For one thing he is very fat, which has given rise to cruel cartoons in the conservative press portraying him as, for example, a dumpling about to be devoured by a hardliner using a hammer and sickle as a knife and fork. He has also had to live down the fact that his grandfather, Arkady, was a Bolshevik hero about whom songs were written. But worst of all have been the endless jibes about his youth.

At 36, Mr Gaidar is a child compared with the past geriatric leaders of his country. His critics have constantly used his age against him, dismissing him and his team of fellow economists as 'boys in pink pants', a derogatory Russian expression meaning immature kids. But his backers understand that age has nothing to do with intelligence, and value his education and professional competence. 'This is a Russian leader of a new wave,' the military historian Dmitry Volkogonov told the Congress this week. 'He is a symbol of whether we go ahead or turn back.'

Mr Gaidar's father is reported to be suffering from heart trouble and his mother to be taking tranquillisers because of worry over their son. 'The Congress is cutting him to the quick,' Itar-Tass quoted Mrs Nazhova as saying. But Mr Gaidar himself seemed to have let all the controversy just bounce off him and persisted in explaining his policies of price liberalisation and privatisation to the deputies whether or not they were paying attention to him.

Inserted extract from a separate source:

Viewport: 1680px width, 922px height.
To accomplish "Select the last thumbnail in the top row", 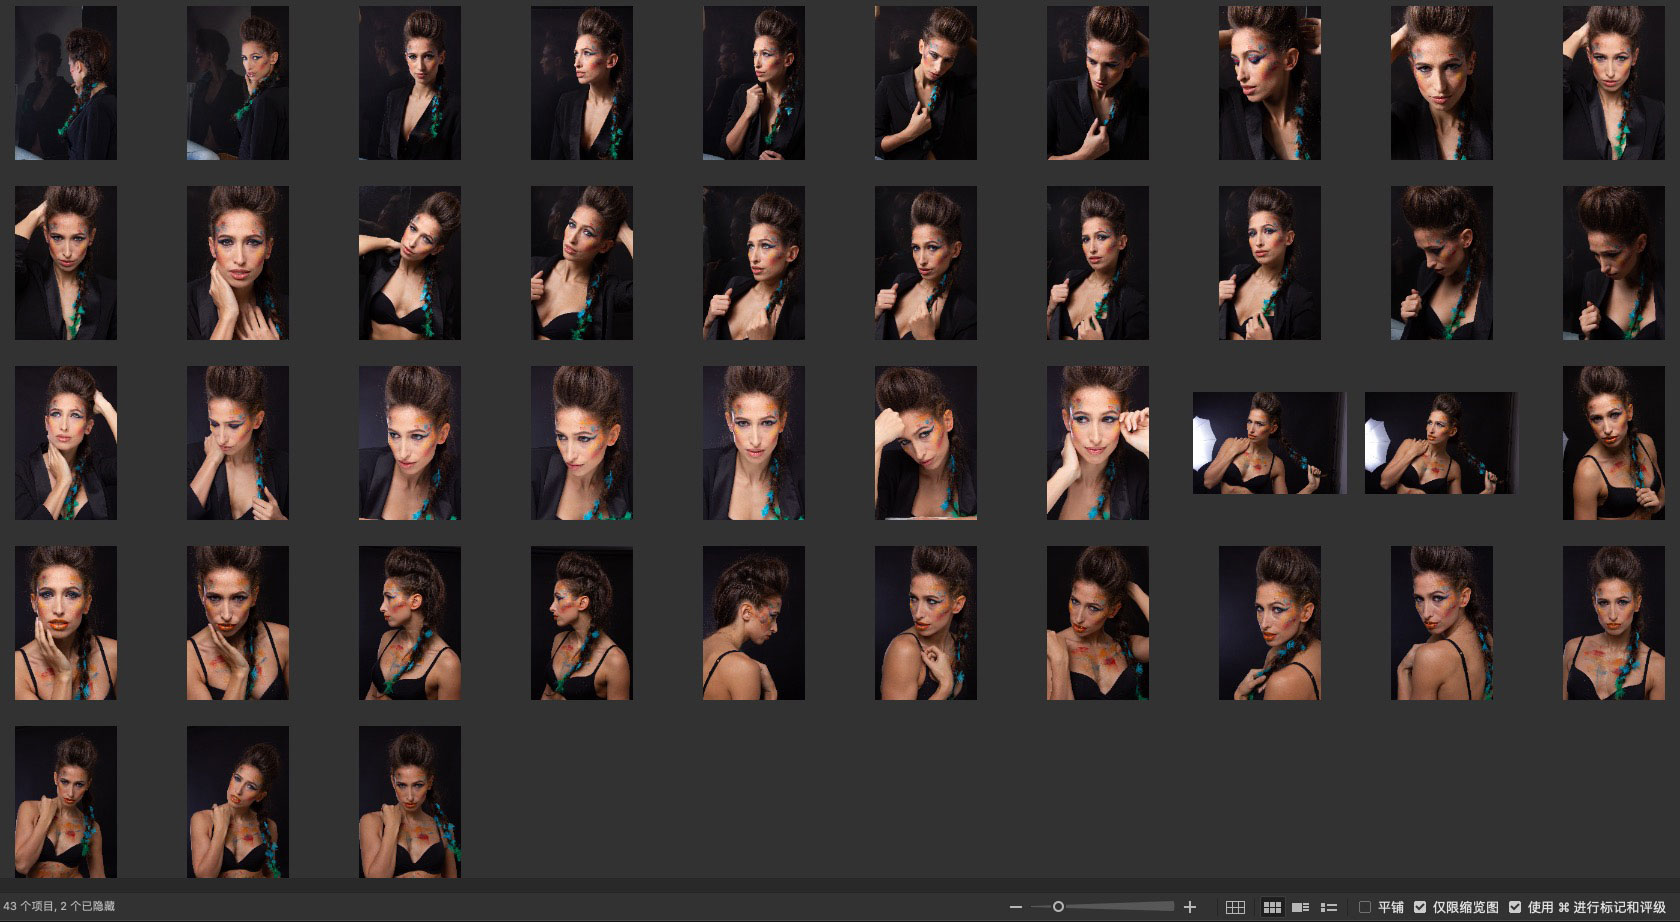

Until last year Mr Gaidar and his fellow cabinet members, who mostly graduated with him from Moscow University in 1979, were little-known academics holding fringe seminars to thrash out their ideas for reforming Russia. Mr Gaidar, who was strongly influenced by his guru, Stanislav Shatalin, was biding his time while another young economist, Grigory Yavlinksy, had the ear of the then Soviet president, Mikhail Gorbachev.

But during the hardline coup attempt in August 1991 Mr Gaidar and his colleagues came to the defence of the Russian White House, which brought them to the notice of Boris Yeltsin. At first he was hesitant to appoint such politically inexperienced people to government posts, but a group of liberal deputies threatened to create a political crisis for the Russian leader if he did not give the young men a chance - and finally he yielded. Mr Gaidar was appointed Finance Minister and Deputy Prime Minister in November 1991. Later he was made Acting Prime Minister but needed the confirmation of Congress to take on the job permanently.

Mr Gaidar, who has won the confidence of the West, told the Congress he was prepared to correct his mistakes and to address the problem of hyperinflation but he was not willing to compromise on the essentials of his reform plan. Russia was on a narrow path and had to stay the course, he said. Yesterday he reminded the Congress that an earlier Russian reformer, Pyotr Stolypin, who tried to bring in agricultural reforms under the last Tsar, had appealed to the people to give him 10 years to succeed. Mr Gaidar said he was asking for much less.

It was not a felicitous comparison, for in 1911 Stolypin was assassinated.